Rechtsgrundlage des angefochtenen Rücknahmebescheides ist § 45 Abs. 1 SGB X. Nach dieser Vorschrift darf ein rechtswidriger begünstigender Verwaltungsakt, auch nachdem er unanfechtbar geworden ist, unter den Einschränkungen der Absätze 2 bis 4 ganz oder teilweise mit Wirkung für die Zukunft oder für die Vergangenheit zurückgenommen werden. Vorliegend fehlt es bereits an einer Rechtswidrigkeit der Genehmigungsfiktion. Das Bundessozialgericht hat in seiner Entscheidung vom 08.03.2016 (a.a.O.) darauf hingewiesen, dass dass sich die Rechtmäßigkeit der Genehmigungsfiktion nach der Erfüllung der Voraussetzungen des § 13 Abs. 3a SGB V beurteilt und nicht nach den Voraussetzungen des geltend gemachten Naturalleistungsanspruchs. Wäre – wie die Beklagte meint – die Genehmigungsfiktion als rechtswidrig zu qualifizieren, wenn die jeweiligen materiellen Sachleistungsvoraussetzungen nicht vorliegen, käme der Norm des § 13 Abs. 3a SGB V keinerlei Regelungsgehalt zu. Könnte die Genehmigungsfiktion durch eine – außerhalb der Frist erfolgende – nachträgliche Prüfung der einzelnen Leistungsvoraus-setzungen wieder zurückgenommen werden, würde das Ziel des Gesetzgebers, generalpräventiv die Zügigkeit des Verwaltungsverfahrens zu verbessern, ins Leere laufen (vgl.
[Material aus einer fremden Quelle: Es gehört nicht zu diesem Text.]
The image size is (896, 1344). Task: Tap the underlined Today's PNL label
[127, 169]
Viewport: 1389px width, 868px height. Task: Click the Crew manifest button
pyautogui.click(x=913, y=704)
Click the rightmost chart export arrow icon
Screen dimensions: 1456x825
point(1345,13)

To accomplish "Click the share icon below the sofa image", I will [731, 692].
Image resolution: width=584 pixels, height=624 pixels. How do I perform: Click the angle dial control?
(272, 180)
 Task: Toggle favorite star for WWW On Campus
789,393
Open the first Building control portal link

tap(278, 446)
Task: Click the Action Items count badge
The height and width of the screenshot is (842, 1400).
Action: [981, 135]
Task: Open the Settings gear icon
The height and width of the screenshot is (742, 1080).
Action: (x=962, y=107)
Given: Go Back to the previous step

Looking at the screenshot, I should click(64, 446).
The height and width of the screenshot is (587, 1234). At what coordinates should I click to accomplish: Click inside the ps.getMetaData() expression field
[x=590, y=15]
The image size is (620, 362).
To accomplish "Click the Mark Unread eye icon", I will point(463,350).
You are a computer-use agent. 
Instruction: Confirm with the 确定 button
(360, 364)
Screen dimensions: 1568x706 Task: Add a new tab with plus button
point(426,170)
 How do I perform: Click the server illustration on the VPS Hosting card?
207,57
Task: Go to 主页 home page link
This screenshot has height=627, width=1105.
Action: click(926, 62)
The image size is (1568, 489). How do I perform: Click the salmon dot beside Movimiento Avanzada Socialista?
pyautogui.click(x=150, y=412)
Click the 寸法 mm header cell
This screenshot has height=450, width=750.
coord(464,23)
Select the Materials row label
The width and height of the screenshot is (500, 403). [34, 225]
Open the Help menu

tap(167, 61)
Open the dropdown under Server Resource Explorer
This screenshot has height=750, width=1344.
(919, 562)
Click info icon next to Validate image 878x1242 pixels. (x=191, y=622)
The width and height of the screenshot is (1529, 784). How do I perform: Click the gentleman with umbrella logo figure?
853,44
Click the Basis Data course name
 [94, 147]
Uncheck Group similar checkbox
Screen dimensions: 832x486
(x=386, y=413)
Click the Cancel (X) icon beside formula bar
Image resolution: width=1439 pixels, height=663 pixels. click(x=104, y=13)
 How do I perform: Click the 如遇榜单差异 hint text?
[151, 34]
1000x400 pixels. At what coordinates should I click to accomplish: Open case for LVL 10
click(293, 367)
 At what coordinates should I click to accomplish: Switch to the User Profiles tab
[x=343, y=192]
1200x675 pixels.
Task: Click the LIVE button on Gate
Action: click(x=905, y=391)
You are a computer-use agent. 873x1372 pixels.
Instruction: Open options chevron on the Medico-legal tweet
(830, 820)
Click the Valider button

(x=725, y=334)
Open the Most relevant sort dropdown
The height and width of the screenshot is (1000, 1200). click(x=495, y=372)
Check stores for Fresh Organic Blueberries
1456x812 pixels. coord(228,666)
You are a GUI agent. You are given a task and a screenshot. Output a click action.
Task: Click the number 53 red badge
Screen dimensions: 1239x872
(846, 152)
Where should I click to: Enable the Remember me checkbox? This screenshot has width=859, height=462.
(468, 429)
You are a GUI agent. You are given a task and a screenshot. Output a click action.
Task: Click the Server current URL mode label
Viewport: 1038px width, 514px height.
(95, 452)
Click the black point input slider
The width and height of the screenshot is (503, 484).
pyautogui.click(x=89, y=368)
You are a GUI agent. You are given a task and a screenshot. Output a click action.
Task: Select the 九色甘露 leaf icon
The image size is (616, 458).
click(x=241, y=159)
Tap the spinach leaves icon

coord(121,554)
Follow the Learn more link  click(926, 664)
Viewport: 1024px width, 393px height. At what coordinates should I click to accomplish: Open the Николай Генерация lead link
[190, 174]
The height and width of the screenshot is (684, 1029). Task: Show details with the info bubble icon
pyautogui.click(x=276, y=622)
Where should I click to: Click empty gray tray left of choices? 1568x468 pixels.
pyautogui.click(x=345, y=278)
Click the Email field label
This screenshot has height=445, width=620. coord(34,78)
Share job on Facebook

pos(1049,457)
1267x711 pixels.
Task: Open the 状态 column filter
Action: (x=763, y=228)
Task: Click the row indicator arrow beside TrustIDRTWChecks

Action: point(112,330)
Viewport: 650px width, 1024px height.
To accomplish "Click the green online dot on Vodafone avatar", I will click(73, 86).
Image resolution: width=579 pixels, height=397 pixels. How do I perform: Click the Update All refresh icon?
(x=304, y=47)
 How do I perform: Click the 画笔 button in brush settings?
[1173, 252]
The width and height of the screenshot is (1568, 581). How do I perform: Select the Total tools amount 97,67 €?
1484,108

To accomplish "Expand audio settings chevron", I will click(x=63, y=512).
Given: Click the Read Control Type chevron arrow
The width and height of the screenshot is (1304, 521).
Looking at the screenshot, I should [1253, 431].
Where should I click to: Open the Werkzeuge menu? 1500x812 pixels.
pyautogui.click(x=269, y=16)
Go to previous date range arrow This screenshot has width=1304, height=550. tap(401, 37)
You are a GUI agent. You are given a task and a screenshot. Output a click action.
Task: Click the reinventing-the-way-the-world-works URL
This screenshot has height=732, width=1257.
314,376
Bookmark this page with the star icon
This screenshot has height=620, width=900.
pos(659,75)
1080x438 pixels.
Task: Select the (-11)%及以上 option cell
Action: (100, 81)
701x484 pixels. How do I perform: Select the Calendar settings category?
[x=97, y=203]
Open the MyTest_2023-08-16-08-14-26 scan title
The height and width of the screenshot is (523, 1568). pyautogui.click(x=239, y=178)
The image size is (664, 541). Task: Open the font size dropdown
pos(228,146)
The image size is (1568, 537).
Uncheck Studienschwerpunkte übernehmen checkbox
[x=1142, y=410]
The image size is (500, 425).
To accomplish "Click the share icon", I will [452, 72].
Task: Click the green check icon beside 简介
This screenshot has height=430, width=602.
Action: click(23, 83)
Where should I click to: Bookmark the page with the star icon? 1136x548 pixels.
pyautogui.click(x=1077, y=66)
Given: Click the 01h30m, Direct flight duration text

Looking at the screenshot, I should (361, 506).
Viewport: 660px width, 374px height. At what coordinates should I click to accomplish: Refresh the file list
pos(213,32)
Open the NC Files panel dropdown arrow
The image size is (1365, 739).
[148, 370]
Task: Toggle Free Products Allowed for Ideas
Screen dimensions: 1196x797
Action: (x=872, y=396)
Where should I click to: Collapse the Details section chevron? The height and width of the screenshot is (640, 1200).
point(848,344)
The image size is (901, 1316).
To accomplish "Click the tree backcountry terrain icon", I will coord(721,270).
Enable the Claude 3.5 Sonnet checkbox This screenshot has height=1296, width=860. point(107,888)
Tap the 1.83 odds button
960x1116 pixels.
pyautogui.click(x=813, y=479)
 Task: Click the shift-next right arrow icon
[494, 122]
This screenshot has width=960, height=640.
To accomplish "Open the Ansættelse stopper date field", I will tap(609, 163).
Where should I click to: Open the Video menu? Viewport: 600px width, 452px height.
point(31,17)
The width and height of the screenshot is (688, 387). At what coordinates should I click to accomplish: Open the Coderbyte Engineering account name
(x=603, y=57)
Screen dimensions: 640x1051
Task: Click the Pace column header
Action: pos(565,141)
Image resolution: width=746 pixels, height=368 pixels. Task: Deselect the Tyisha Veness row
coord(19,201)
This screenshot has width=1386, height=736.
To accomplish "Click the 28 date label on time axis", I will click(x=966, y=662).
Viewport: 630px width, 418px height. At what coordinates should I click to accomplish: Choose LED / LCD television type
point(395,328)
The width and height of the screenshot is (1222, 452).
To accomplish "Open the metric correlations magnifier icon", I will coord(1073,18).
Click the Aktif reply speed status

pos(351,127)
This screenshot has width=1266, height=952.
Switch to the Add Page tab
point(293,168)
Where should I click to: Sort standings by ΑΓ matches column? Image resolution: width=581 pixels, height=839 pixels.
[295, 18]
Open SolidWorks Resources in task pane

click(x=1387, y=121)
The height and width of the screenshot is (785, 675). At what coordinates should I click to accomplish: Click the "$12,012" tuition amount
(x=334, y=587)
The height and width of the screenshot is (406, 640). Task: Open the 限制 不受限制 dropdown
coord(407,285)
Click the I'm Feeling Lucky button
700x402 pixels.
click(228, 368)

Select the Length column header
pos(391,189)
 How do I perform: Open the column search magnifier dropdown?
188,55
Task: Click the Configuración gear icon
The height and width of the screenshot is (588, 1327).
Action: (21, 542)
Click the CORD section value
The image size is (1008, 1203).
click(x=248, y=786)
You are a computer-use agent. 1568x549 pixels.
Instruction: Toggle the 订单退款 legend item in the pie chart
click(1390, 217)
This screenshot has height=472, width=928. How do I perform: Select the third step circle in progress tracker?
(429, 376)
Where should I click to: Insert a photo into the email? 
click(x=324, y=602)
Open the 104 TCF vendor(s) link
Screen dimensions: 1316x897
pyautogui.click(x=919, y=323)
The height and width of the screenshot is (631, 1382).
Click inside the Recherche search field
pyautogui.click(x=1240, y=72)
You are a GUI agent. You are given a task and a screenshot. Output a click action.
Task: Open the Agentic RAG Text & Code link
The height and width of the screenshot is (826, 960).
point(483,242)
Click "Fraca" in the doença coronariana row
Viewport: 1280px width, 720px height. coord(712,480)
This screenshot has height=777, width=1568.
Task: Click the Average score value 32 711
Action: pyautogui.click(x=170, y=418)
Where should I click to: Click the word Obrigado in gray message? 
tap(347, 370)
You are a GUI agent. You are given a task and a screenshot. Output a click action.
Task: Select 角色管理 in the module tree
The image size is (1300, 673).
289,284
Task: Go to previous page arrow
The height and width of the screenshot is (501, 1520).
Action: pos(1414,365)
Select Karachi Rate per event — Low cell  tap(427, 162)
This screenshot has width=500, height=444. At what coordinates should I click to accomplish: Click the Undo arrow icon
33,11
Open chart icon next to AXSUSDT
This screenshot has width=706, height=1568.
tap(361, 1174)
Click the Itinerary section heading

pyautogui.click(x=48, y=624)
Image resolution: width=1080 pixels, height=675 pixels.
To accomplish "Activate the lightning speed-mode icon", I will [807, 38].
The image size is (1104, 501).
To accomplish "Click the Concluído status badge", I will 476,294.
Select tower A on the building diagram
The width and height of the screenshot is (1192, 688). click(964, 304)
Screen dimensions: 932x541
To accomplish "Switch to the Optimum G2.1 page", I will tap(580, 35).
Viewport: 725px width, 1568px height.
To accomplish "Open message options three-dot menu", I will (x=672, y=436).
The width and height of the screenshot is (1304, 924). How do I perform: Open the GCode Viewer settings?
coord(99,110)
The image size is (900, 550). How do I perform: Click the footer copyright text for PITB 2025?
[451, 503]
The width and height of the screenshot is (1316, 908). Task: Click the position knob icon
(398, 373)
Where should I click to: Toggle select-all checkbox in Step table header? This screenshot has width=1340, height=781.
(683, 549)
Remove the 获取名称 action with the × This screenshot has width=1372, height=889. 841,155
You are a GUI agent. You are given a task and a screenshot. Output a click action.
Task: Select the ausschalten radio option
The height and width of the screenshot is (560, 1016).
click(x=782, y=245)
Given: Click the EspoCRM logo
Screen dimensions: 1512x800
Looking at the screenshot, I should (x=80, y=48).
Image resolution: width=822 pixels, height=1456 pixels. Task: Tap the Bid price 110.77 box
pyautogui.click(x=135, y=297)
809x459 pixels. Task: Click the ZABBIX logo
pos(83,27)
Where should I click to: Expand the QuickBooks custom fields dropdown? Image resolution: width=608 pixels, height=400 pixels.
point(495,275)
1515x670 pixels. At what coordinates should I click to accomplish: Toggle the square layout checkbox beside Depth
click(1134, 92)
LSG NRW, Beschluss vom 23.05.2014 – L 5 KR 222/14 B ER –, juris; SG Gelsenkirchen, Urteil vom 29.01.2015 – S 17 KR 479/14 –, juris).
Die Möglichkeit einer Rücknahme der Genehmigungsfiktion nach § 45 SGB X würde im Übrigen die Versicherten, die nach Ablauf der Frist nicht in der Lage sind, sich die begehrte Leistung selbst zu beschaffen, entgegen des Gleichbehandlungsgebots nach Art. 3 Abs. 1 des Grundgesetzes (GG) praktisch aus dem Schutzbereich des § 13 Abs. 3a SGB V ausschließen (LSG NRW, Beschluss vom 23.05.2014 – L 5 KR 222/14 B ER m.w.N. -, juris).
Die Kostenentscheidung folgt aus § 193 SGG.